Peak concentrations of tenoxicam in synovial fluid are less than one-third of those in plasma and they appear later, 20 hours (10 to 34 hours) after an oral dose. A parallel decrease in synovial fluid and plasma concentrations with time for both total and unbound tenoxicam has been reported. In vivo pH differences between synovial fluid and plasma in patients with rheumatoid arthritis may indicate significantly lower concentrations of unbound ionised tenoxicam in synovial fluid than in plasma. Data on relative binding capacities for tenoxicam in plasma and synovial fluid, and between different groups of individuals, are not conclusive. The protein binding of tenoxicam is pH dependent.

The drug is almost entirely eliminated by liver metabolism. The 2 main metabolites, the inactive 5′-hydroxy and 6-O-glucuronidated forms, are excreted in urine and bile, respectively. The existence of additional metabolites in human bile has been suggested. Urinary excretion of the 5′-hydroxy metabolite decreases with reduced renal function. The 5′-hydroxy metabolite is detected in plasma in concentrations 1 to 5% of the parent compound and its decline parallels that of the parent compound (formation-rate limitation). Urinary and faecal excretion of unchanged tenoxicam is less than 1% of the administered dose. No significant amounts of unchanged tenoxicam are excreted in bile.

Tenoxicam shows nearly linear pharmacokinetics during multiple-dose administration. The 6 to 18% underestimation of accumulation when predicted from single-dose pharmacokinetic data is thought to be of minor clinical significance. An equal degree of underestimation is found for all categories of individuals investigated, so tenoxicam steady-state concentrations are easily predicted. The long elimination half-life of the drug produces small and similar fluctuations in steady-state concentrations both in plasma and synovial fluid, which should justify single daily doses.
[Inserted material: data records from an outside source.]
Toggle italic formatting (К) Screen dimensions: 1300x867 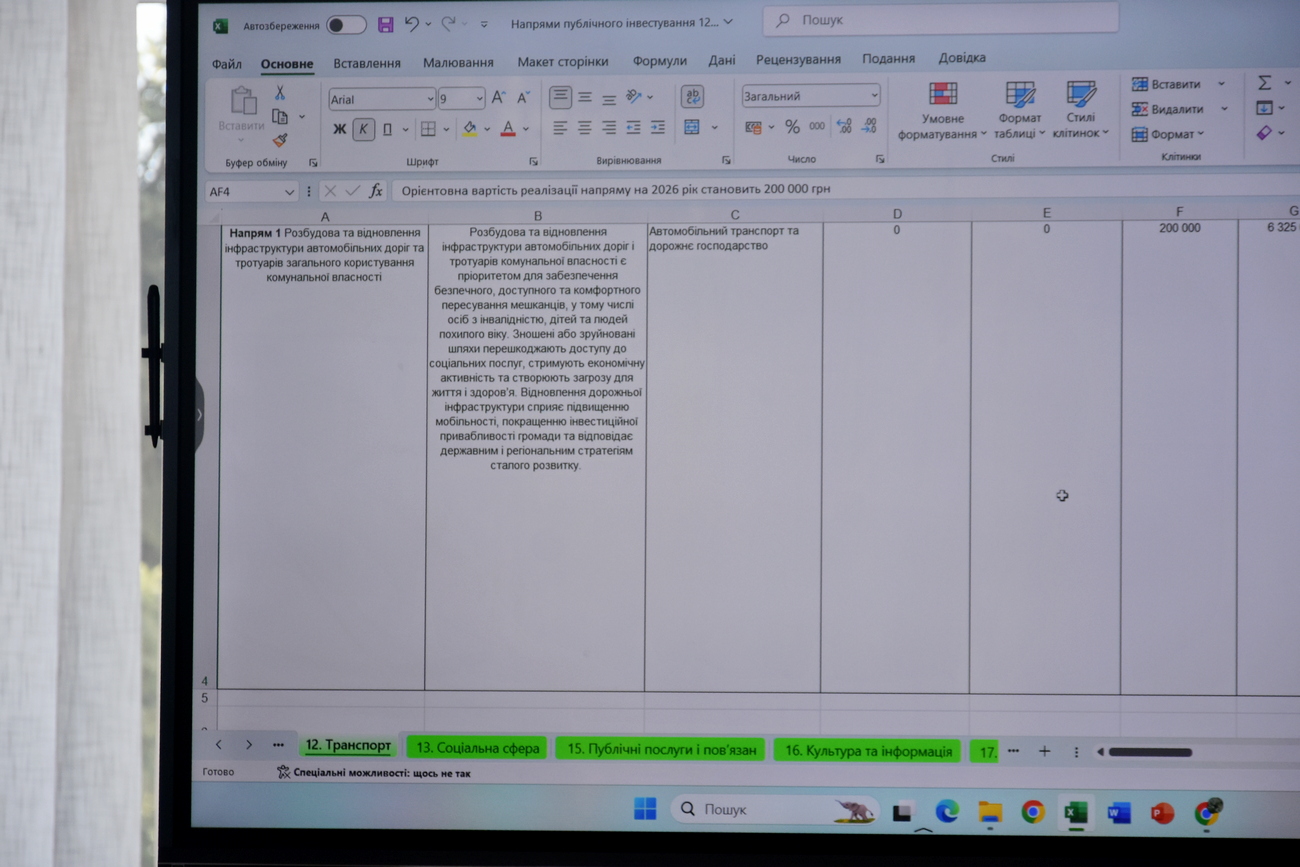[363, 129]
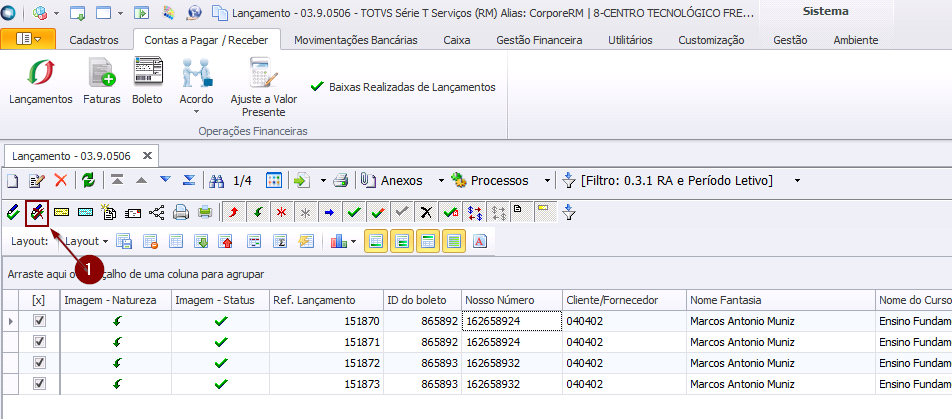Image resolution: width=952 pixels, height=419 pixels.
Task: Uncheck the checkbox for Ref. Lançamento 151870
Action: pos(39,321)
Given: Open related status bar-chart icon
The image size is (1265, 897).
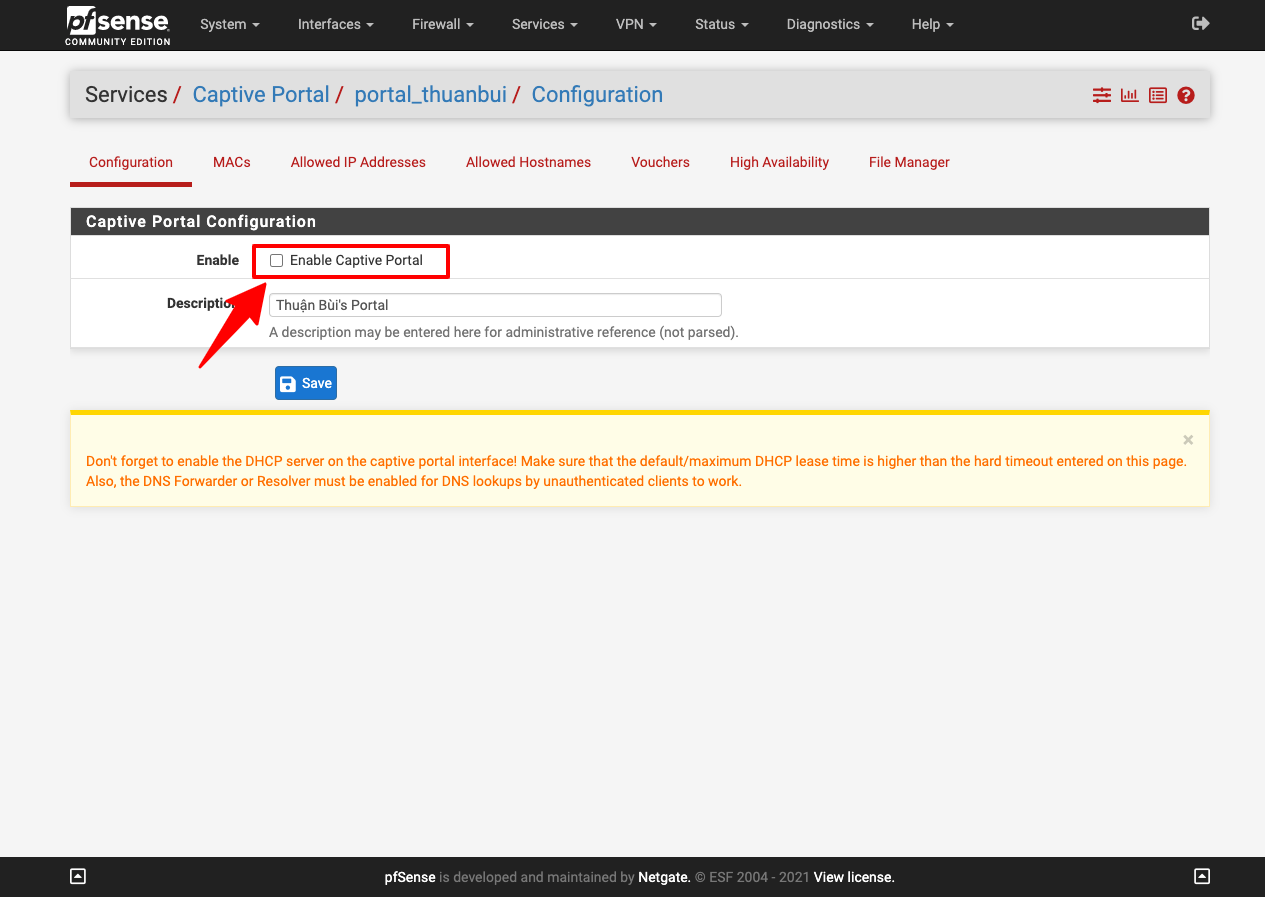Looking at the screenshot, I should [1129, 96].
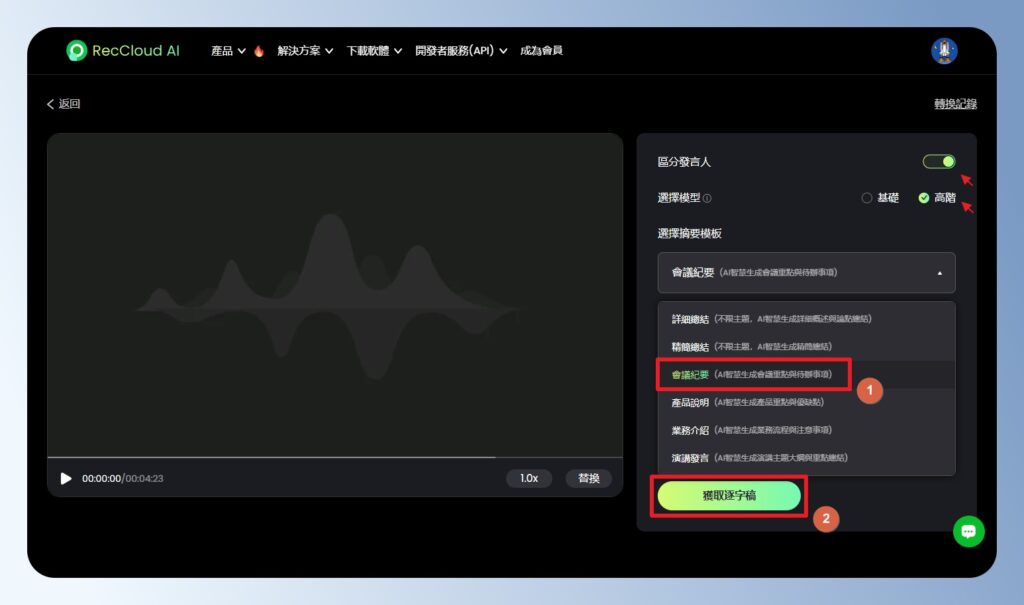Click 成為會員 in the top navigation
1024x605 pixels.
(540, 49)
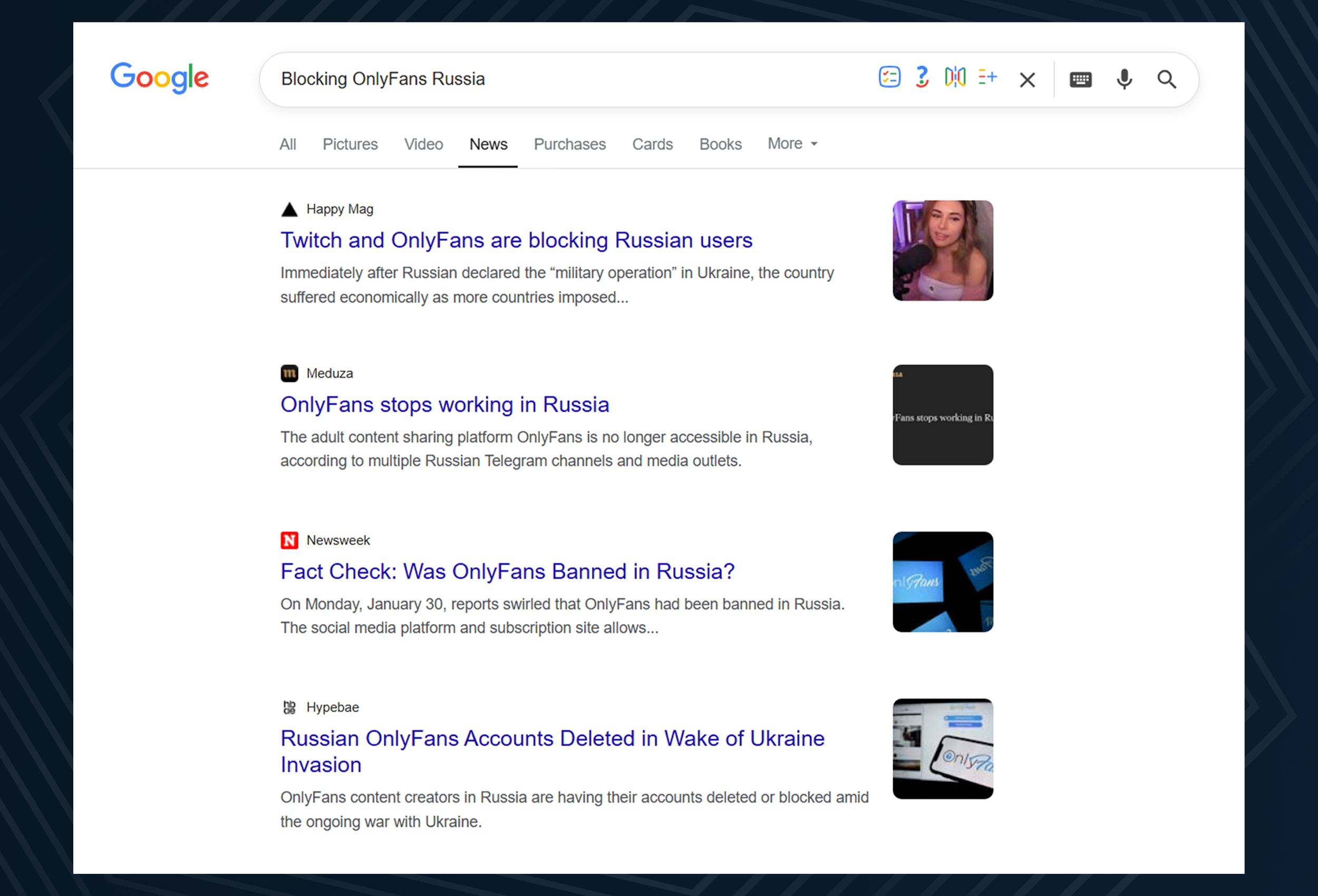Image resolution: width=1318 pixels, height=896 pixels.
Task: Click the list-plus icon in search bar
Action: (987, 77)
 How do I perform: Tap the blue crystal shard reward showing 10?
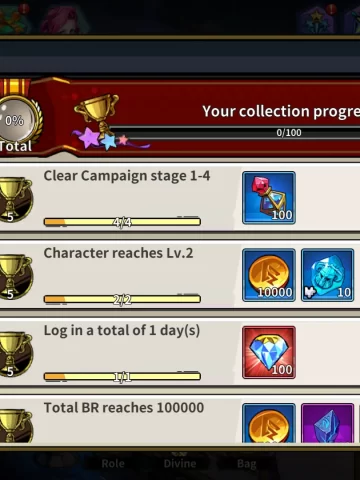click(327, 275)
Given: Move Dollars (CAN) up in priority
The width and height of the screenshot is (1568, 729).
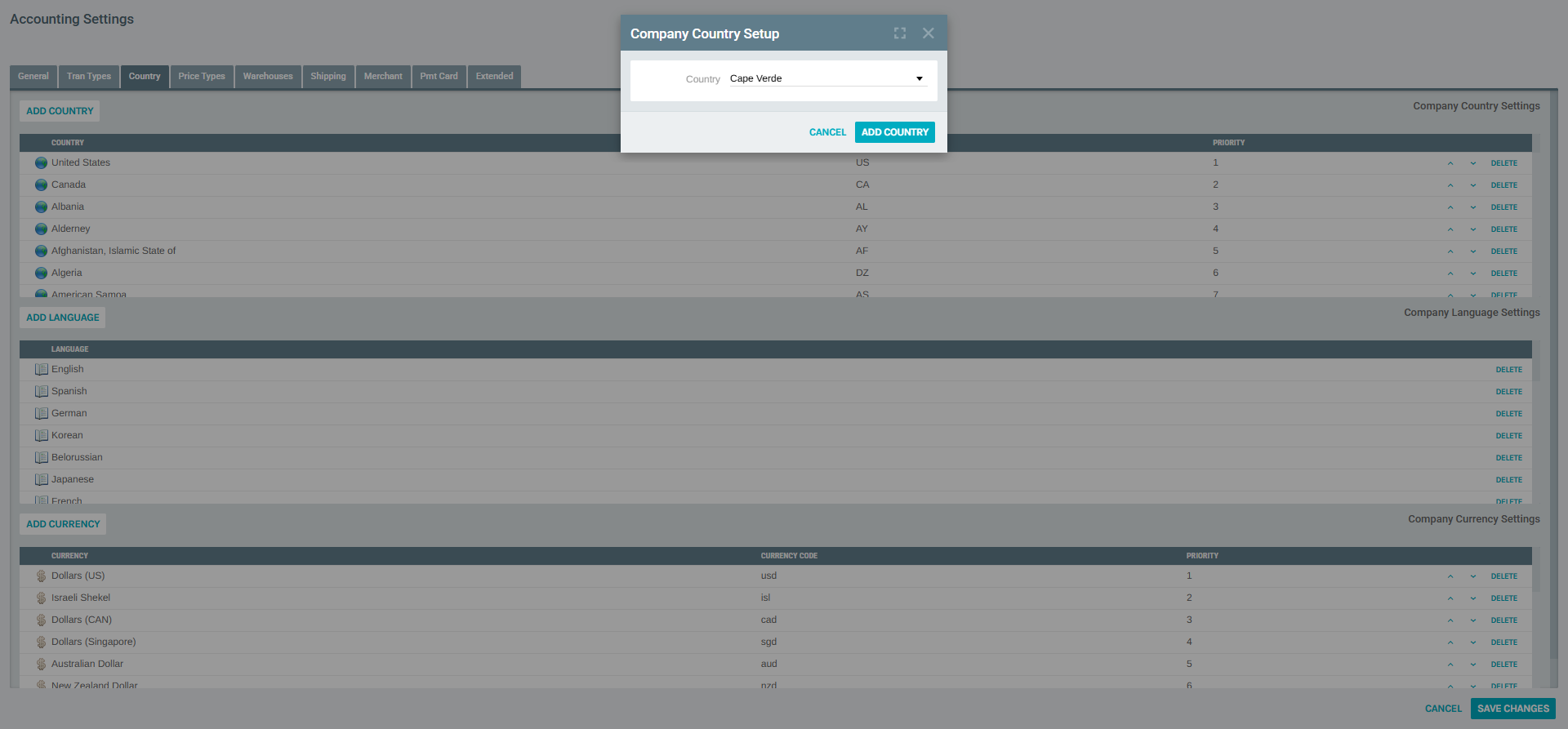Looking at the screenshot, I should click(x=1450, y=620).
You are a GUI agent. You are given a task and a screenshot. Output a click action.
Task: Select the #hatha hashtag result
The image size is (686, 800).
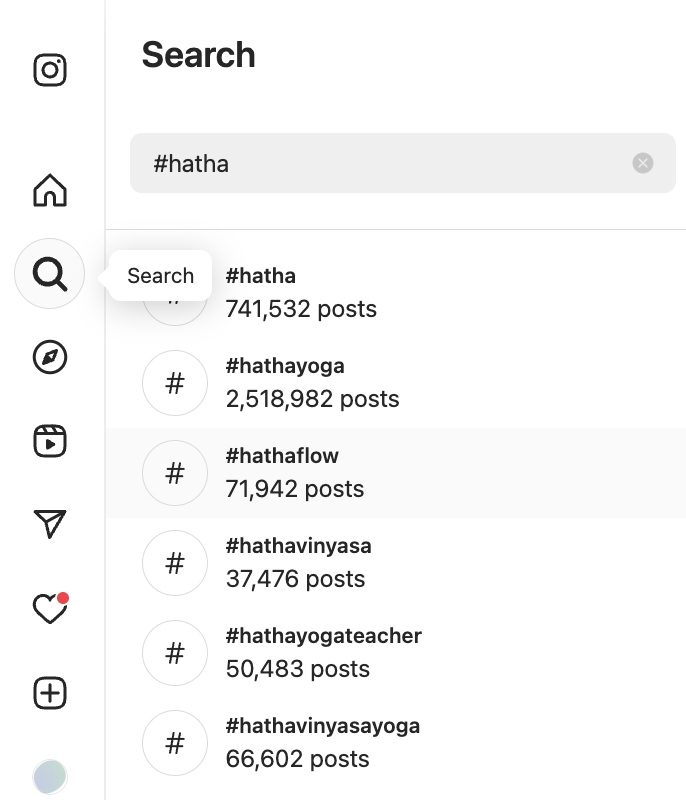click(x=396, y=293)
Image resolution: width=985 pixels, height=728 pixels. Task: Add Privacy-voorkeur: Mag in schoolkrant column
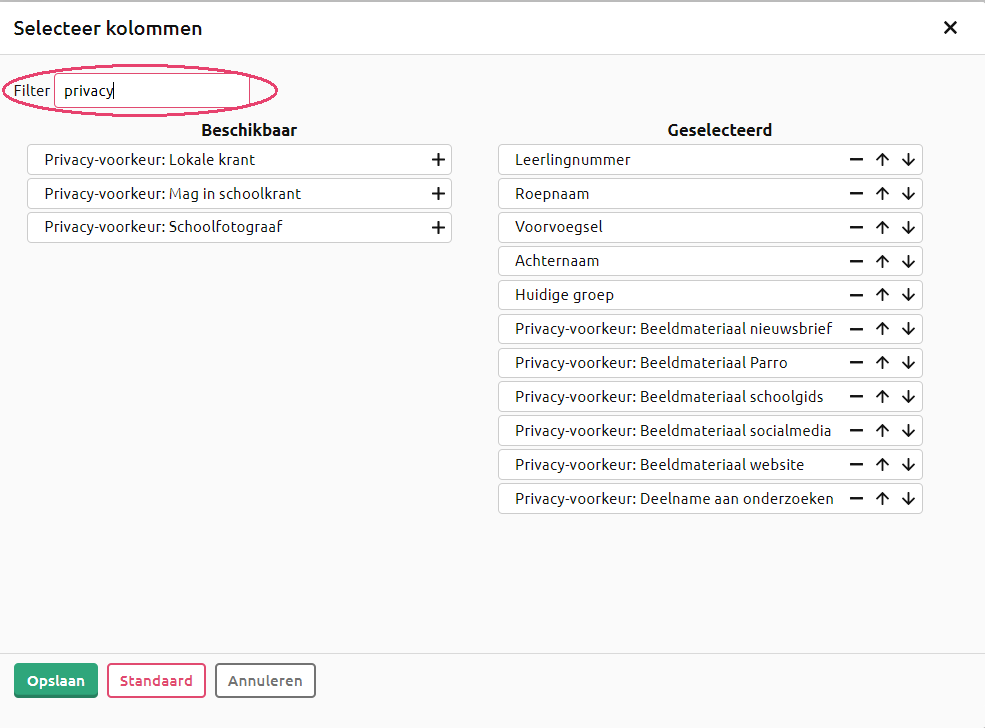(x=438, y=193)
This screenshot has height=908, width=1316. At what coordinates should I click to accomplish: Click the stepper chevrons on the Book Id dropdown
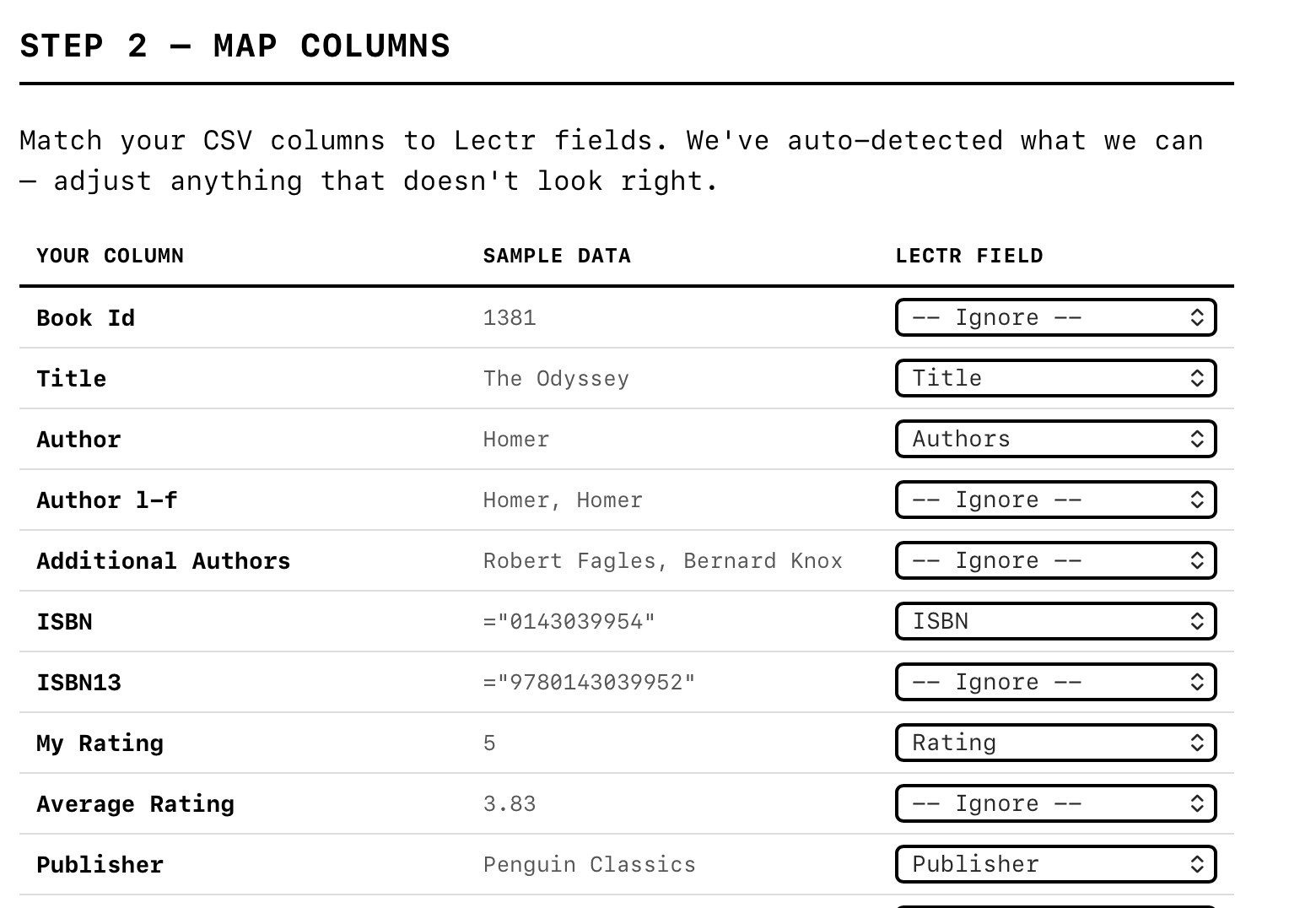1197,317
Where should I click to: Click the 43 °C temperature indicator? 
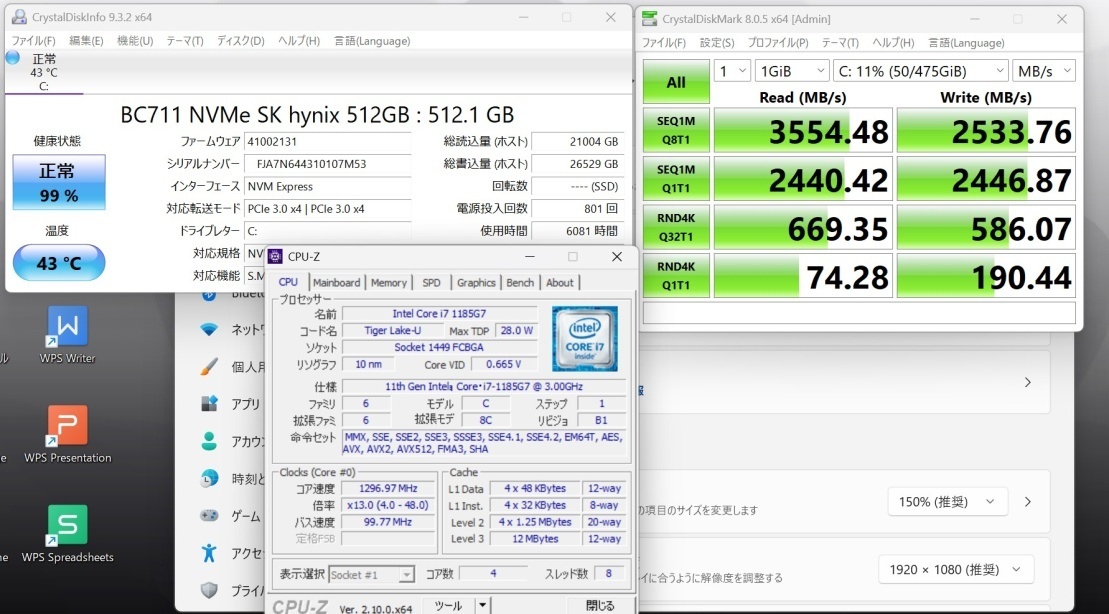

Apart from a protein-binding displacement interaction with aspirin (acetylsalicylic acid), tenoxicam demonstrates a low interaction profile with most other drugs. However, high plasma bilirubin concentrations (>100 to 200 μmol/L) may predispose patients to displacement of tenoxicam from plasma albumin binding sites.

No significant differences have been demonstrated in either single- or multiple-dose pharmacokinetics of tenoxicam in healthy volunteers, patients with rheumatic or inflammatory diseases, renal failure, liver cirrhosis (single-dose studies only) or in the elderly. Thus, no dosage adjustments seem justified for these patients on the basis of pharmacokinetics. However, some attention should be paid to long term treatment of patients with liver disease, especially those patients with elevated plasma bilirubin.